Screenshot grounding data:
= Beginning of Section =

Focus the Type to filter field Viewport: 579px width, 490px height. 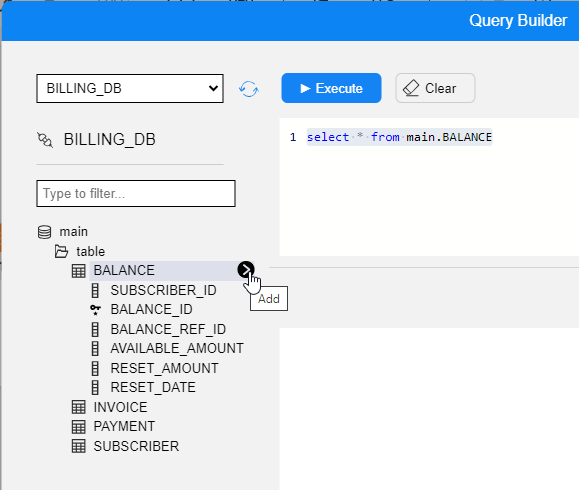(x=136, y=193)
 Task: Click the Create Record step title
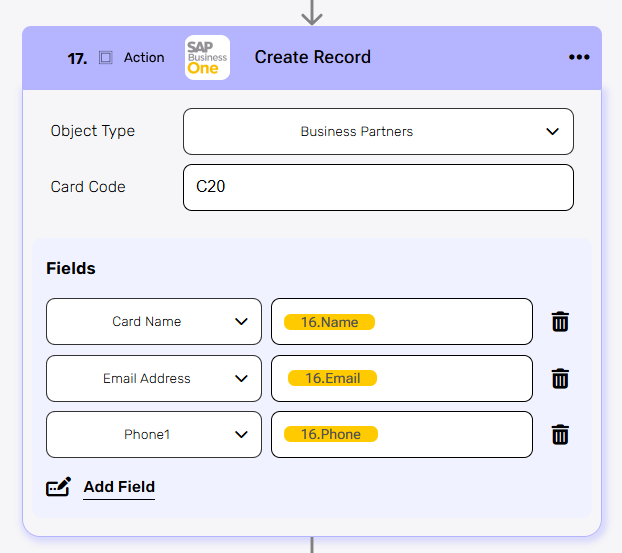(312, 57)
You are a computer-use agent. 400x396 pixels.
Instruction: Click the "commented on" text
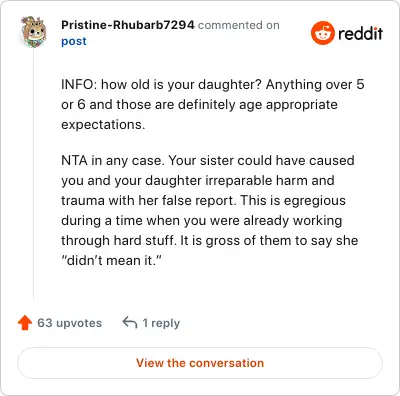239,25
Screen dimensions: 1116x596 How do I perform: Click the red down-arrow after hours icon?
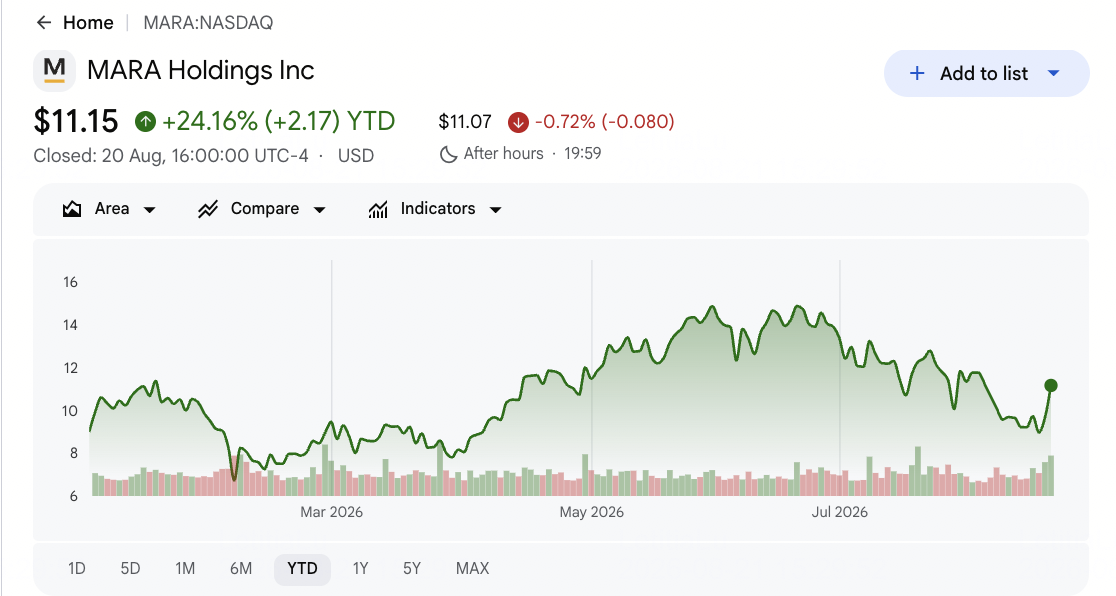coord(518,122)
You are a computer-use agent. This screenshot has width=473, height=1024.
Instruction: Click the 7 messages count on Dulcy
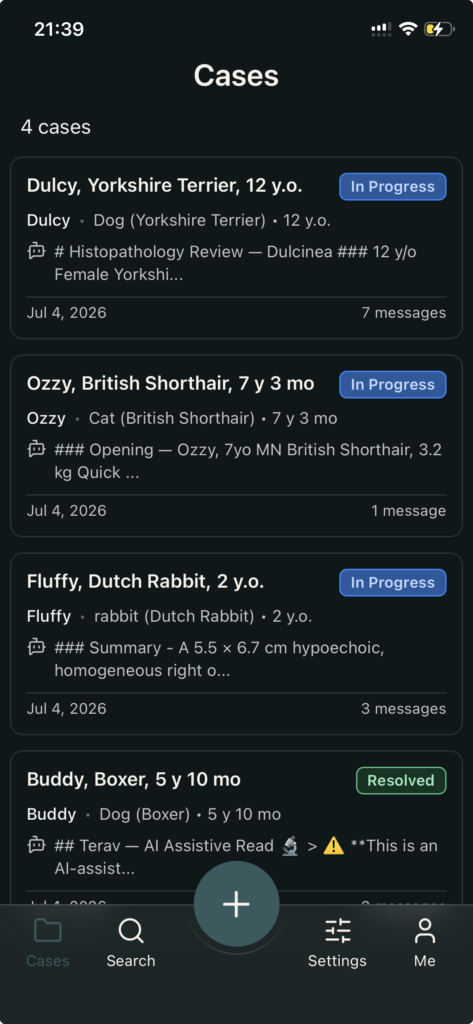[404, 313]
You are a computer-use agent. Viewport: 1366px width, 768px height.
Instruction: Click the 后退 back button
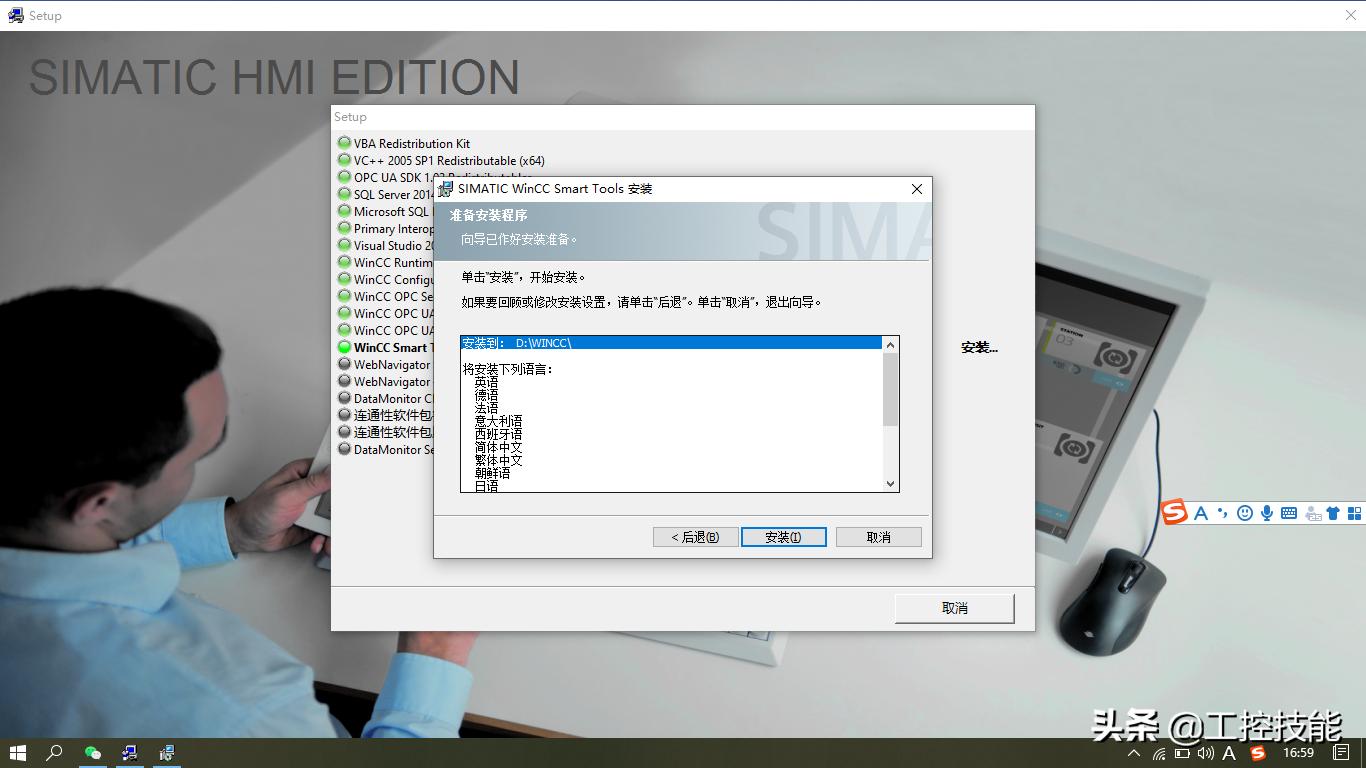695,536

= End of Section =

# Exercise goal
Would you please reproduce the entries above, starting at the line with "You are a computer-use agent. 400x396 pixels." and stopping after the line with "You are a computer-use agent. This"? Omit any pictures.

# Result
You are a computer-use agent. 400x396 pixels.
Instruction: Click the "commented on" text
239,25
Screen dimensions: 1116x596 How do I perform: Click the red down-arrow after hours icon?
coord(518,122)
You are a computer-use agent. This screenshot has width=473, height=1024.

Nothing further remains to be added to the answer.